TASK
Please retype the line that contains "This screenshot has height=640, width=960." and all lines that follow it to the end of the entries below, exactly as they stand, with nothing added.

◇ ◇ ◇ ◇

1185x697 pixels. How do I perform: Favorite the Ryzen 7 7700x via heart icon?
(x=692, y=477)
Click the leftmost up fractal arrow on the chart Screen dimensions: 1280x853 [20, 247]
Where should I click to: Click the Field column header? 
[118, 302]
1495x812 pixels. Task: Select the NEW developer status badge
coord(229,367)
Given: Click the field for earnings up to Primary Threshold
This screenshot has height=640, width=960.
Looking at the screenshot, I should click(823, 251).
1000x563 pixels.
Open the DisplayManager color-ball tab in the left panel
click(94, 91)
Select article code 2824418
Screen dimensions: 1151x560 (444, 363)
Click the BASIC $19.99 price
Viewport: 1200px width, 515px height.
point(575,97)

◇ ◇ ◇ ◇

WRITTEN REPLY
This screenshot has height=640, width=960.
Looking at the screenshot, I should click(823, 251).
1000x563 pixels.
Open the DisplayManager color-ball tab in the left panel
click(94, 91)
Select article code 2824418
Screen dimensions: 1151x560 (444, 363)
Click the BASIC $19.99 price
Viewport: 1200px width, 515px height.
point(575,97)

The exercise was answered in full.